- **Given passage**
# HP System Recovery



## kwikfishron (Mar 11, 2010)

So the other day my computer started to crash. I tried all the different scans and it just got worse, couldn't get anything to work to the point that the only way to even turn it off was to unplug it.

I was able to get the System Recovery running, the first step was creating a backup disk saving pictures, word docs, spreadsheets, etc. That all went smooth, system was restored. I ran the backup disc when it asked but now I can’t find any of it. Pictures, bids, job tracking spreadsheets are all gone (or just hiding hopefully).

HELP! :confused1:

EDIT: This is in Vista Home.


----------



## rossfingal (Mar 20, 2011)

I've had some experience with "HP", system recovery.
However - not enough.
Go here -
bleepingcomputer.com

Good luck!

"RF"

Merry X-Mas!


----------



## ddawg16 (Aug 15, 2011)

Vista? Oh boy......I would suggest upgrading to Win7 as soon as you have the time and money.

On your backup....assuming you used the MS backup....there should be a recovery procedure.....however, if the files are not there.....there is a good chance the backup did not complete....hence....the stuff is gone.

I find doing backup's a PIA.....I'm looking into getting an NAS wireless router. Basically, it's a wireless router that allows you to connect an HD to it (usually USB) and the drive looks like a network drive. So....you hang that out there and everyone at your house can use that drive to store stuff. As cheap as TB drives are getting....you can hang one on there....and then periodically just do a brute force copy from it to a second drive.


----------



## rossfingal (Mar 20, 2011)

kwikfishron
Any resolution to this problem?


----------



## kwikfishron (Mar 11, 2010)

Not yet…I posted on that forum you linked and did what the guy said but nothing. http://www.bleepingcomputer.com/forums/topic479293.html

Once I got to the registry editor I changed the location of the Pictures and the Personal folders as you can see below but nothing seemed to change. Not sure I did it right though.

This really pisses me off…When running the recovery program the first thing it asked was if I wanted to backup my personal stuff which included checking off boxes of what I wanted to save like Pictures, Documents, etc. I checked them all and it took over a hour to create the disk.

Most of the documents really don’t matter and most of my pictures I still have on camera memory cards but there are a couple of spreadsheets I created and have been improving on over the years that I use for estimating and job tracking I really want back. Having my Bookmarks back would be nice too.

Thank God QuickBooks is on another computer that I never go online with.


----------



## gregzoll (Dec 25, 2006)

This is one reason why I keep stuff in my box.com account, along on a 1TB pocket drive.


----------



## funfool (Oct 5, 2012)

I have to agree losing files suck. Sometimes all we can do is take it as a lesson learned.
I get a little over protective sometimes. My back up procedure:

I have 4 hard drives installed on this work station, 3 I play with and have 5 operating systems installed. On the 4th drive, is just used for backup's. I only mount that drive when doing a backup, the rest of the time it is not running just to save wear and tear.

Then I have a external drive would be 5th drive, everything on 4th drive is synced to the external drive.

- **Stated exercise 1**
Retype the records from the line containing "Select PNP transistor" up to and including the line containing "(x=1122, y=186)".
- **Stated exercise 2**
Write what comes next in the HP System Recovery thread, starting right after its last sentence.
The HP System Recovery thread and the records have nothing to do with each other.

- **Dataset excerpts**
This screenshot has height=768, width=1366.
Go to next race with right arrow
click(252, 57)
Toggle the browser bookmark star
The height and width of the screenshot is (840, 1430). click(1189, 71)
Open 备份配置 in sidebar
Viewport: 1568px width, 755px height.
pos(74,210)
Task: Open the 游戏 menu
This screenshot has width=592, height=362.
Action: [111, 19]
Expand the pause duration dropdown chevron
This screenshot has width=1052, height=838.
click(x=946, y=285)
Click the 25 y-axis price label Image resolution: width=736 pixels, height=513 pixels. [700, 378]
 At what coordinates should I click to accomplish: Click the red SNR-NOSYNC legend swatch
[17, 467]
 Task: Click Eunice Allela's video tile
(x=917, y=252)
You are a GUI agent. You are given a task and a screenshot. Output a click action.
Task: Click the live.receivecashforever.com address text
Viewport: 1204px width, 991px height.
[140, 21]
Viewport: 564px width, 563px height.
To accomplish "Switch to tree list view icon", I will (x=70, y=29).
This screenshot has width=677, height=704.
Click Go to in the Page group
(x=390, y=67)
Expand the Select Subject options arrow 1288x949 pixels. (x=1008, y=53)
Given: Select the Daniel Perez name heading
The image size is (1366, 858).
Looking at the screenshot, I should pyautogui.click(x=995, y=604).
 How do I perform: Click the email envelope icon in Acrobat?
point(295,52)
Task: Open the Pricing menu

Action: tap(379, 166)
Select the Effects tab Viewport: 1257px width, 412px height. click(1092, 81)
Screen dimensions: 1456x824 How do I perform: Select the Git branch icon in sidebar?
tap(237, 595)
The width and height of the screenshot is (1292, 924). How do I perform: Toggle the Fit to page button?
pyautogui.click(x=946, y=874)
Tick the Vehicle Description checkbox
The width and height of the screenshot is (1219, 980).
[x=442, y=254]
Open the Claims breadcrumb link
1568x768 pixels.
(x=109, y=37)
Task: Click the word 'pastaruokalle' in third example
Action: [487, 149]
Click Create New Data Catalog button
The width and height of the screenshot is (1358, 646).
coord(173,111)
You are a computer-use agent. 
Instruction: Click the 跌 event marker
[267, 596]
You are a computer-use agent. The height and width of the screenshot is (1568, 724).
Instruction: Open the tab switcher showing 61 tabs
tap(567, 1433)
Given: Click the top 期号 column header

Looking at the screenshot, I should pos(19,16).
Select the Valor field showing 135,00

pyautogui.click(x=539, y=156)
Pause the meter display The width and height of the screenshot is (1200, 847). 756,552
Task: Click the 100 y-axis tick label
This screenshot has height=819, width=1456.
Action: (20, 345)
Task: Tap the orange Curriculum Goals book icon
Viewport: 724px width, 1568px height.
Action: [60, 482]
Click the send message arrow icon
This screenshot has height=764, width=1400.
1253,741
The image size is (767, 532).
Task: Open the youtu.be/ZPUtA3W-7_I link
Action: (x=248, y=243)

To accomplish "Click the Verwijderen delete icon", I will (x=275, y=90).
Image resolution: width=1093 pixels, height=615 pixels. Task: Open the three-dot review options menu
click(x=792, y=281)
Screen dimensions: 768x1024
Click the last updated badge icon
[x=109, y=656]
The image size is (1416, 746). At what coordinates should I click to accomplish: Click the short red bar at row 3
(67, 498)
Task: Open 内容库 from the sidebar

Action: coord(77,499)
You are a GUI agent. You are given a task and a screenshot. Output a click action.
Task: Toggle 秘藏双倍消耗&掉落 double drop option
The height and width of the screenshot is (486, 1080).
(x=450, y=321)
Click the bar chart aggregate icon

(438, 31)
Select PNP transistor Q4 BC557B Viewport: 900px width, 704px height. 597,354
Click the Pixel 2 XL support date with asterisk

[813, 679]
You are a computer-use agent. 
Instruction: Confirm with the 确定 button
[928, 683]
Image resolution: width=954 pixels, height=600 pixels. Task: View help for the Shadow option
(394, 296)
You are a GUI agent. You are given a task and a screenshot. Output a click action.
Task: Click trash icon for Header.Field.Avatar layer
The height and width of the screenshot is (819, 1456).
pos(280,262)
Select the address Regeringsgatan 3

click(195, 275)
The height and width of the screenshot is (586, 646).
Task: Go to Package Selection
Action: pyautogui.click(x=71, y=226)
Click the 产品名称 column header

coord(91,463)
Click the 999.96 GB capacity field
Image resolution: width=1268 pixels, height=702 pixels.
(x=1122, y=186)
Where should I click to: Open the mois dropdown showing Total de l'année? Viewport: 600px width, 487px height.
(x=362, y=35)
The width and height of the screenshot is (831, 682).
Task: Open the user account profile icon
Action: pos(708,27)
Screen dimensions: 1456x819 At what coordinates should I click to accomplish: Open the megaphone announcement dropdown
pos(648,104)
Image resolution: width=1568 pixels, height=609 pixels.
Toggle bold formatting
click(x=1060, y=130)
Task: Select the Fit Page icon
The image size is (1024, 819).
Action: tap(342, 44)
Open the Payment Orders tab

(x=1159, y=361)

- **Exercise result 1**
Select PNP transistor Q4 BC557B Viewport: 900px width, 704px height. 597,354
Click the Pixel 2 XL support date with asterisk

[813, 679]
You are a computer-use agent. 
Instruction: Confirm with the 确定 button
[928, 683]
Image resolution: width=954 pixels, height=600 pixels. Task: View help for the Shadow option
(394, 296)
You are a GUI agent. You are given a task and a screenshot. Output a click action.
Task: Click trash icon for Header.Field.Avatar layer
The height and width of the screenshot is (819, 1456).
pos(280,262)
Select the address Regeringsgatan 3

click(195, 275)
The height and width of the screenshot is (586, 646).
Task: Go to Package Selection
Action: pyautogui.click(x=71, y=226)
Click the 产品名称 column header

coord(91,463)
Click the 999.96 GB capacity field
Image resolution: width=1268 pixels, height=702 pixels.
(x=1122, y=186)

- **Exercise result 2**
1: I have the original files
2: they are backed up on another drive
3: that drive is then backed up again on another drive not on the pc.

All most need is option 3, that is adequate protection for most. 
Is just sad when people lose years of family photos or other important docs that can not be replaced. Am I paranoid with my backup plan? Maybe ... but I will have my files if something goes bad.
A drive can fail at any time with no warning.


----------



## rossfingal (Mar 20, 2011)

Well - a lot of very informative things here!
However, I think what the "OP" is looking for - is some way to access
spread-sheets.
Hey "kwik" - did you have some type of "MS Office" installed on your
computer? - before a "Recovery"?
"Excel" files?
Have you got "Office" - reinstalled?


----------



## dougp23 (Sep 20, 2011)

kwik,

how many users were defined on the system before and after the restore? For instance, maybe you had "Kwik" and "Fish" as users. If you do the restore, and login as Fish, you won't see any of Kwik's files. I have done this a few times. try browsing your C drive, go to USERS, and see what's in there. (You should see a folder for each user).


----------



## kwikfishron (Mar 11, 2010)

rossfingal said:


> Well - a lot of very informative things here!
> However, I think what the "OP" is looking for - is some way to access
> spread-sheets.


Yep…the would of, should of, could of post aren’t much help with the issue at hand but I know how things work around here sometimes... :whistling2: It's all good though!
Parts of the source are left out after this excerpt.